Multiple Myeloma Research
Novel Biologically Based Therapies for Multiple Myeloma
Our NIH-funded (R56, R01) research program is focused on understanding regulation of the proteasome, the most complex, important, and intricately regulated protease in nature. The proteasome exerts regulatory effects over many aspects of cell biology under physiologic conditions and is deregulated in pathologies such as cancer, autoimmunity, proteinopathies, and neurodegenerative diseases. Our long-term goal is to translate advancements in our understanding of proteasomal biology with clinical research and to advance those findings from bench-to-bedside. Despite the arsenal of developed and FDA-approved anti-cancer drugs, cancer is still a leading cause of death. The limiting factor in treating cancers is no longer solely drug availability, but now also includes the need for more comprehensive diagnostic approaches. Personalized cancer care requires treatment that specifically targets biomolecules defining a given tumor, based on knowledge of the tumor’s molecular features. Our recent advances in genomics and proteomics in multiple myeloma (MM) have increased our understanding of disease pathogenesis, helped to identify novel therapeutic targets, and provided the scientific rationale for combining targeted therapies to increase tumor-cell cytotoxicity and abrogate drug resistance.
The heterogeneous nature of MM makes treating patients with the same drug challenging because finding a druggable oncogenic process common to all patients is not yet feasible. Specifically, gene microarray profiling has shown major differences between normal plasma cells and cells from monoclonal gammopathy of unclear significance (MGUS) and MM cells, with further modulations within MM cells and in cells progressing to plasma cell leukemia. Therefore, we have profiled individual patients newly diagnosed with MM in order to tailor targeted therapy for them; it is likely that cocktails of therapeutics from different classes will be needed to overcome resistance. Recognition of the role of the bone marrow (BM) milieu in conferring growth, survival, and drug resistance in MM cells - in both the laboratory and in animal models - has enabled us to establish a new treatment paradigm targeting the tumor cell and its microenvironment.

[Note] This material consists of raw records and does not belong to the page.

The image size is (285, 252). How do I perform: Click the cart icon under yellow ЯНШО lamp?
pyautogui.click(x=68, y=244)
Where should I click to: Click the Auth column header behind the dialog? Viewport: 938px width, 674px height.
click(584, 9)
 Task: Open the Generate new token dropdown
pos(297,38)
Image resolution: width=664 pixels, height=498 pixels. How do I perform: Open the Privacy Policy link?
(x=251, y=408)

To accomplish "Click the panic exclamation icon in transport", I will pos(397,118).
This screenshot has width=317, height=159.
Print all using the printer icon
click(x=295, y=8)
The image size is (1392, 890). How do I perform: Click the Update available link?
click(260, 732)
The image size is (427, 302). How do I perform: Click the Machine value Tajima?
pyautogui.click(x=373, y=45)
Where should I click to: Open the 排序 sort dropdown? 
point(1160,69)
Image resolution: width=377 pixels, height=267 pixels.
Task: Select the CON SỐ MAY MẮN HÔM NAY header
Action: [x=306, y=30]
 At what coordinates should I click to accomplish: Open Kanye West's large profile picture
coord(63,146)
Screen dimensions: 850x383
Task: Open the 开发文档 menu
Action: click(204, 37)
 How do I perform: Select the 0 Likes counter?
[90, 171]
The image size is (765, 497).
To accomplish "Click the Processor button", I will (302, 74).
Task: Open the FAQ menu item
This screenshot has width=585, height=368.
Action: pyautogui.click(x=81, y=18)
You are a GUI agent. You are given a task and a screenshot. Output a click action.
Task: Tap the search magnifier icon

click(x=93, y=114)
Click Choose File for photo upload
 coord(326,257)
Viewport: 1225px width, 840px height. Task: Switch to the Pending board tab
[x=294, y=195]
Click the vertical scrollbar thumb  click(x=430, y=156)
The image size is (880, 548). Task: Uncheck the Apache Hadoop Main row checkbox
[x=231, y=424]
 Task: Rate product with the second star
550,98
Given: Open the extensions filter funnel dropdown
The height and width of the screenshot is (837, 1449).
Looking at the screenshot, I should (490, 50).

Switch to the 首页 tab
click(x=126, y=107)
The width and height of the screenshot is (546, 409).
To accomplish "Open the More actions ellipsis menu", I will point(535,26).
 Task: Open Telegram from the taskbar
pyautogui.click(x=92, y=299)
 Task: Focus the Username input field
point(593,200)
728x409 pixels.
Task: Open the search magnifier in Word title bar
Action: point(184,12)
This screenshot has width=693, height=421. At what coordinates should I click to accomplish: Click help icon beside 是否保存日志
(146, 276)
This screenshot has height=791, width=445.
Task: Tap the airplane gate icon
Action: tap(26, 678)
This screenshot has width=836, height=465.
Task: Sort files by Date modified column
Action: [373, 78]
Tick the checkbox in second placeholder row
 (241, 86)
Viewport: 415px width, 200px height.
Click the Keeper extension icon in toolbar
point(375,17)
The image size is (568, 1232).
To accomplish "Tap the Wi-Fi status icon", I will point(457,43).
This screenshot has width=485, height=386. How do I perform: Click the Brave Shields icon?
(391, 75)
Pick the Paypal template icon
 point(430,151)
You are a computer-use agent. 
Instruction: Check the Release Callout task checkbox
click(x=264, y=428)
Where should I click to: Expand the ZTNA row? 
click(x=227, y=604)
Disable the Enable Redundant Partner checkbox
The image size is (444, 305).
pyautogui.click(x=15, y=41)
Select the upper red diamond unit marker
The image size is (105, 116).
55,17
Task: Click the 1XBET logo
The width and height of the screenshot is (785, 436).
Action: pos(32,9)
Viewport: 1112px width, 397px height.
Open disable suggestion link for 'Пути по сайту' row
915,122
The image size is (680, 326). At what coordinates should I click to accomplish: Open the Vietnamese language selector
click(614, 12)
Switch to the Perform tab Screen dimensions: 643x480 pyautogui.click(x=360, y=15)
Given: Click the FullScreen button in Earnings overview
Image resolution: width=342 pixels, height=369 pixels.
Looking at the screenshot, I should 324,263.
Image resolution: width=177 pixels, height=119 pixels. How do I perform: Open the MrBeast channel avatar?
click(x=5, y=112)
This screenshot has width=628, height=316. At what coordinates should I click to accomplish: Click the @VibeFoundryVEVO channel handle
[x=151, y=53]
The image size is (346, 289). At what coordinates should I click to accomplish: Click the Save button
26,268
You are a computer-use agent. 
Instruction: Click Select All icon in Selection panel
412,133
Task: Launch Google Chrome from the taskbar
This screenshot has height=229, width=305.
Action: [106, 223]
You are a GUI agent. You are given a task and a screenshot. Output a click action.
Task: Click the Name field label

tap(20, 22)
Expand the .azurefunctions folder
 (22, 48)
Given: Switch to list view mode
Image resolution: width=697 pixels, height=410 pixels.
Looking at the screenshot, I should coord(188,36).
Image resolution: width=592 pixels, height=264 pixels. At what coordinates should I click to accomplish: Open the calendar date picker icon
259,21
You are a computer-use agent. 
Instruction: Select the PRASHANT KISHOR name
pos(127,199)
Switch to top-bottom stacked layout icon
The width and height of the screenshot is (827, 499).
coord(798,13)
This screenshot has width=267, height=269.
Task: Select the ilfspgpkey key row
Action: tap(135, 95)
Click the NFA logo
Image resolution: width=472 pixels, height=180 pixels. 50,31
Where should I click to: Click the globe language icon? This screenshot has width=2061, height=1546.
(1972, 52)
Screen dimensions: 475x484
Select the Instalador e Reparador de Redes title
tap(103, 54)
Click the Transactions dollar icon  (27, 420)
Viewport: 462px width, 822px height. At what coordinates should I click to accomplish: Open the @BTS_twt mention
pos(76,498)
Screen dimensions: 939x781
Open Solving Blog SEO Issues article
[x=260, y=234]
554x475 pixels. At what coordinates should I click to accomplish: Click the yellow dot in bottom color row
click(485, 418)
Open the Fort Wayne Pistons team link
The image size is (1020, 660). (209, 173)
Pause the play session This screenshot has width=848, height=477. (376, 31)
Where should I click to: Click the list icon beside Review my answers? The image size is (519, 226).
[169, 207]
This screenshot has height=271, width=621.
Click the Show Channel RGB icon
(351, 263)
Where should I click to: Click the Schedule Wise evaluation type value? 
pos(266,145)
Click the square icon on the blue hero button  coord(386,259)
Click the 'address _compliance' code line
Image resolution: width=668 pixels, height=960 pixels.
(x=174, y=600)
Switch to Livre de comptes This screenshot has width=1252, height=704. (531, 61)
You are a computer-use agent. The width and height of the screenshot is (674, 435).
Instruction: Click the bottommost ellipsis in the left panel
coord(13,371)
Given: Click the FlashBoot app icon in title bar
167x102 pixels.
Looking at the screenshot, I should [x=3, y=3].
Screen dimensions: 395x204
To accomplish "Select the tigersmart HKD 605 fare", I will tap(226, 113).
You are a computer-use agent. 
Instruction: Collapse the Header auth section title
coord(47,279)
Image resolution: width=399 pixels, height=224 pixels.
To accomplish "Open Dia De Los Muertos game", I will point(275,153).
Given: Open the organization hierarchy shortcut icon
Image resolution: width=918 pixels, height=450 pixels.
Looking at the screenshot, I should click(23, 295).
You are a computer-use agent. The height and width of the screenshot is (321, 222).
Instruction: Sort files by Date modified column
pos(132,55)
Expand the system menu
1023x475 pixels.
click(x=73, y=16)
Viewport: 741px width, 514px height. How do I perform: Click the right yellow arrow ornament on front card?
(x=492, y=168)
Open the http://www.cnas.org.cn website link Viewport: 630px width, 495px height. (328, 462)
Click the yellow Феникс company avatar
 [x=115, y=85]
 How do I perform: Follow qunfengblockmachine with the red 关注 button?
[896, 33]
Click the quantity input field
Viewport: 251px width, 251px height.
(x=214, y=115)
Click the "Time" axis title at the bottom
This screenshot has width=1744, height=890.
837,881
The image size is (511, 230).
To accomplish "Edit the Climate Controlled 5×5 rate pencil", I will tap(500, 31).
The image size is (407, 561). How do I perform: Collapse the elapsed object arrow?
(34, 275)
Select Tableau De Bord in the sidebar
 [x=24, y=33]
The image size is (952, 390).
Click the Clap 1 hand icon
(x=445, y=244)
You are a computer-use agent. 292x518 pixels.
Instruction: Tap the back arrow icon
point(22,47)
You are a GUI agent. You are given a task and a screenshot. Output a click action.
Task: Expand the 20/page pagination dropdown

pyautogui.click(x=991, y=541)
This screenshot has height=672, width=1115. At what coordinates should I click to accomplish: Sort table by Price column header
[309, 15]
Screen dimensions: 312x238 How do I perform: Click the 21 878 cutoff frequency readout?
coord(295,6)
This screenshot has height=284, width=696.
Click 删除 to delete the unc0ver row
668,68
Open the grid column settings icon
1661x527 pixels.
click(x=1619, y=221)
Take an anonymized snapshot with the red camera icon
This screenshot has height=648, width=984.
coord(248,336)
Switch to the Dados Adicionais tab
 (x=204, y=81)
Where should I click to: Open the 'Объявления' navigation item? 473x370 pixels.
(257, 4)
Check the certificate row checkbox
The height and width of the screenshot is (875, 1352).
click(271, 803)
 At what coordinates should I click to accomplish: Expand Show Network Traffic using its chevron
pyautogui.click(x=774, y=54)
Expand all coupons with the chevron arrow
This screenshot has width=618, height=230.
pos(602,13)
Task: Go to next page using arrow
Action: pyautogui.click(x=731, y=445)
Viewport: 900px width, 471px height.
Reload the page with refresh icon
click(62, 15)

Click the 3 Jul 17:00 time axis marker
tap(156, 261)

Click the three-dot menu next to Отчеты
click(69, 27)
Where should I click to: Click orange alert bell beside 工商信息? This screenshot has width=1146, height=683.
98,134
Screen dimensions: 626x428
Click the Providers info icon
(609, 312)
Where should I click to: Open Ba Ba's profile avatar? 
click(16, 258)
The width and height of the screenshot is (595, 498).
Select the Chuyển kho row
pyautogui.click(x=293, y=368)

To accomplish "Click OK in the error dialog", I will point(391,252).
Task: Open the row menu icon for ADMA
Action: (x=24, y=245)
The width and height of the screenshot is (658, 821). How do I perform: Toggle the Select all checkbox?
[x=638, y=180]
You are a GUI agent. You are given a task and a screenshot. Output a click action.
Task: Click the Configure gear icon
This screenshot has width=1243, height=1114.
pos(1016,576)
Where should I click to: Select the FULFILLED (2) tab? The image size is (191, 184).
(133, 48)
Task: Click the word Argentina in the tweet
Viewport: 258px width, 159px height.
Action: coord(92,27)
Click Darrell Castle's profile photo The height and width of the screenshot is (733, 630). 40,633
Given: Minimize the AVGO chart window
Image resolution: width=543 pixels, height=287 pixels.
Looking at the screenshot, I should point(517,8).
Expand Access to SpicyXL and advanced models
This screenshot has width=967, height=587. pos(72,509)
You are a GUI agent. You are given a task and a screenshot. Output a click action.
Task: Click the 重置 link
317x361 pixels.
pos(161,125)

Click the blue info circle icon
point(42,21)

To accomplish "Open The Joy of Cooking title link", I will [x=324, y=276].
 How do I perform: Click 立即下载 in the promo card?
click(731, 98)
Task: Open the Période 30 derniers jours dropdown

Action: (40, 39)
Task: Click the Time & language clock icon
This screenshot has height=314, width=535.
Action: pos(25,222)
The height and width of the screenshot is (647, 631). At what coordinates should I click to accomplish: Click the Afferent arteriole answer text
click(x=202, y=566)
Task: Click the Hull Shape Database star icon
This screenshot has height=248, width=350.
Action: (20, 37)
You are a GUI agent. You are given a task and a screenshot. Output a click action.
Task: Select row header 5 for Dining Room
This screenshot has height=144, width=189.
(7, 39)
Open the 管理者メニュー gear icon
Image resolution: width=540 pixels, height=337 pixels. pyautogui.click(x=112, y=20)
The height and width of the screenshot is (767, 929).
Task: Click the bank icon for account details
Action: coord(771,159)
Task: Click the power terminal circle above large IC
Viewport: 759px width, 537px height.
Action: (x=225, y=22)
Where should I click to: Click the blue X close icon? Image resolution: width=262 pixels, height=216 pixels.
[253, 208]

Finally, our correlative gene profiling, proteomic, and signaling studies in tumor cell samples from patients treated with novel agents have identified the mechanisms of sensitivity and resistance, provided the rationale for selection of patients most likely to respond, helped to design combination therapies to enhance sensitivity and overcome resistance in MM cells, and suggested ways to develop more potent, selective, and less toxic targeted therapeutics.